Lettera che è arrivata nel carcere dove Giuseppina Pesce è detenuta il 20 settembre scorso ed è stata bloccata dal direttore che l’ha poi trasmessa alla Dda. Una pagina e mezza scritta in stampatello nella quale la Procura ravvede elementi tali da renderla «inquietante per il contenuto altamente minatorio nei confronti della moglie». Rocco Palaia, presunto affiliato alla cosca Pesce, scrive alla donna all’indomani della notizia del suo nuovo pentimento, contrariato dalla sua decisione: «Solo oggi ho ricevuto una tua del 21 luglio che mi avevi spedito a Palmi, ma nel frattempo sono partito per Bologna poi non so me l’hanno consegnata oggi. Io sono uscito dall’ospedale sabato 10 e lunedì mi hanno riportato a Sulmona e lunedì scendo per il processo. Ti puoi immaginare come sto operato fresco, non so se ti interessa ma credo che no. Come altro non so che dirti. Anzi pochi giorni fa ho saputo che stai facendo colloquio».

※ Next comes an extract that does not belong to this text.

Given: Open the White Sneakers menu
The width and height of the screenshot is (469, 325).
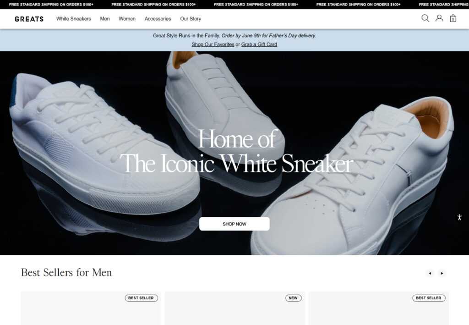Looking at the screenshot, I should coord(74,18).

Palaia continua: «sono molto contento, ma mi domando da tanto tempo come mai tu ti sei anzi ci hai rovinato la vita a tutti, compresa la tua, solo per stare con i figli e non facevi colloqui. Avevo pensato di fare un annuncio sul giornale e quando ho capito ho bloccato tutto e niente so che ti trovi a Paliano. Ti vorrei chiedere un favore se ti era possibile. Lo so che i figli sono tutti uguali, era se ti dovrebbero dare la protezione cosa che non credo più, se mi potevi lasciare a ... (nome del figlio maschio, ndr) ... a bisogno di essere seguito a scuola e deve andare al doposcuola. Tu non sarai in grado di farlo».
La lettera continua con i riferimenti ai situazione familiare e Palaia scrive «ti prego di mettermi in cattiva luce con i tuoi. L’altro giorno in una lettera di tua madre gli dicevi che hai problemi con me, che voglio la separazione. Io questa parola non l’ho mai detta e pensata, io la testa ce lo sulle spalle e favoritisvi non ne ne faccio a nessuno. Io ho bisogno di mia moglie e dei miei figli. Niente altro e non credo di chiedere la luna».
In un altro passaggio Palaia invita la moglie, in caso di bisogno a rivolgersi a suo padre e aggiunge: «Di me non so se puoi tenere conto, non vorrei un giorno ritrovarmi in qualche problema che non c’entro e non è da pretendere credo e non pensare che questa parole non mi facciano male. Non c’è mattina che non mi alzo e la prima sei tu che mi viene in mente, ma purtroppo è andata così. E pensa che tu dovevi essere già fuori. Già da quando stavi a lecce, con la legge che è cambiata dei figli che da 3 l’anno portata a 6 anni, ma tu non hai voluto aspettare o non ti hanno fatto aspettare. Ora è andata oramai». L’ultimo passaggio è ritenuto particolarmente significativo: «Ma Dio c’è ed è pure grande. Ora ti lascio con un abbraccio e spero che Dio ti illumini».
Oltre che della lettera, il pm ha chiesto l’acquisizione la lettera di minacce scritta al sindaco di Rosarno, Elisabetta Tripodi, dal capo della cosca, Rocco Pesce, dal carcere di Opera nel quale è detenuto per scontare una condanna all’ergastolo. Le lettere di Palaia e quella di Rocco Pesce, secondo il pm, indicano che «è in atto una strategia minatoria neanche tanto occulta per sottoporre a pressione la collaboratrice di giustizia».